The tasks:
1. Answer these questions using the article about a military family's Christmas:
(a) For how many years did Trent Fullarton serve as a submariner, and in which navy?
(b) Where was the P.E.I. Military Family Resource Centre's Christmas party held?
(c) How old is Nancy's daughter Sophie?
2. Pick up the article about a military family's Christmas after its final sentence and write a few more paragraphs in the same news style.

Extract to read:

------------------------------------------------------------

On Christmas morning, the family of five has a big brunch, opens presents and plays some newly-unwrapped board games together.

But some family members haven’t always been able to enjoy those family traditions.

Husband and father Trent Fullarton spent 20 years as a submariner with the Royal Canadian Navy, which meant many missed Christmases due to being away for military services.

“With people missing, you clearly can tell,” said his wife Nancy. “You miss not just them being there and being able to share those experiences with them, but they’re also not there for the games and the fun.”

When he retired five years ago as a petty officer, Trent joined HMCS Queen Charlotte Naval Reserve and has since been able to spend Christmas at home.

“Him being retired is a good thing,” said Nancy. “It’s the first time in our whole existence with all of our kids that he’s actually in one place where we are.”

Nancy and her eight-year-old daughter Sophie were two of many who participated in the P.E.I. Military Family Resource Centre’s Christmas party at the Murchison Centre Sunday.

Although her husband is home for Christmas this year, Nancy said she has previously relied on military resources centres and their programs and knows the support they can provide to military families.

Nancy said even if Trent would come home for Christmas in previous years, he would sometimes arrive just days before the 25th.

Christmas isn’t just about the one day either, said Nancy while noting the month leading up to Dec. 25 is also filled with holiday preparation and fun.

“You’re usually a single parent getting ready for the big holidays,” said Nancy. “They miss the Christmas concerts, they miss the family parties, they miss the gift exchanges, they just arrive home.”

She said having a loved one deployed also makes planning Christmas more difficult.

------------------------------------------------------------

Supplied information:
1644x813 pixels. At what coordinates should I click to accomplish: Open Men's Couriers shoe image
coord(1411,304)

------------------------------------------------------------

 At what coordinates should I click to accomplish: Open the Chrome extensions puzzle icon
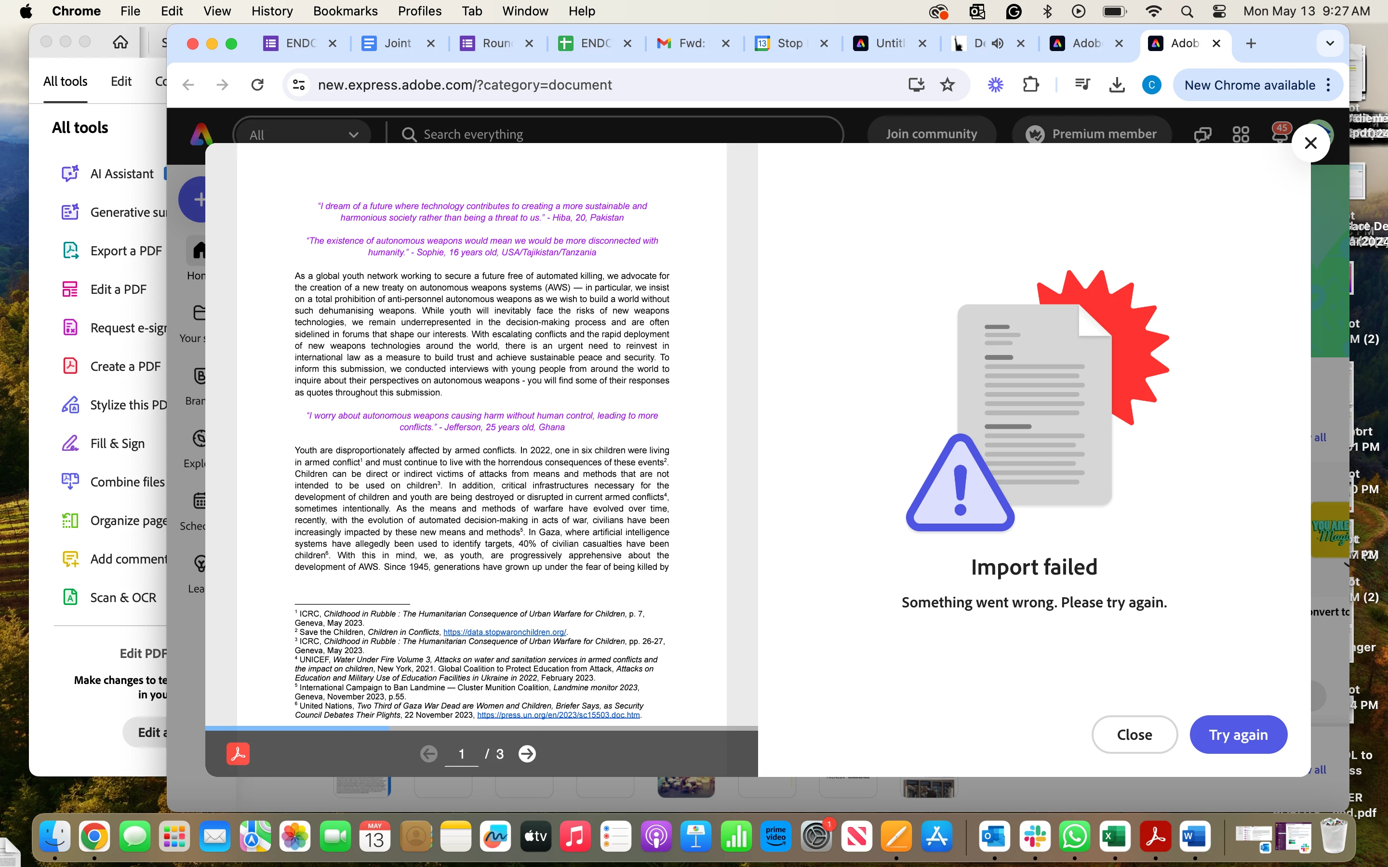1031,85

------------------------------------------------------------

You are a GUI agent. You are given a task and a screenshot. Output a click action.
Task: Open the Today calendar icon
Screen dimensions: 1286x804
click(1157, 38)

------------------------------------------------------------

Set of answers:
1.
(a) 20 years, with the Royal Canadian Navy.
(b) At the Murchison Centre.
(c) Eight years old.

2.
“Historically, we would never know (if he would come home),” she said. “You can’t plan your holidays in advance being in a military family.”

The couple’s eldest child Daniel followed in his father’s footsteps and is an army sergeant with the Princess Patricia’s Canadian Light Infantry in Regina, where he has a two-year posting.

Daniel has also been away for Christmas when he was deployed in Afghanistan, although he still called his mother on Christmas.

Nancy said it’s nice to be on the phone with her son or husband while they’re gone but the second they hang up, they’re alone again.

“Their close-knit family is gone so they’re left in the loneliest time of the year with no family,” she said.

Retirement has meant the family could also move back home to P.E.I., where Nancy is from, after years of moving from base to base.

It also means the couple’s youngest daughter, eight-year-old Sophie, will get more time with her father.

“Out of all the three children she’s the only one that’s going to experience having a full-time dad,” said Nancy, adding the best part of having her husband home was being together as a family.

“It’s living in the moment and enjoying everything you can.”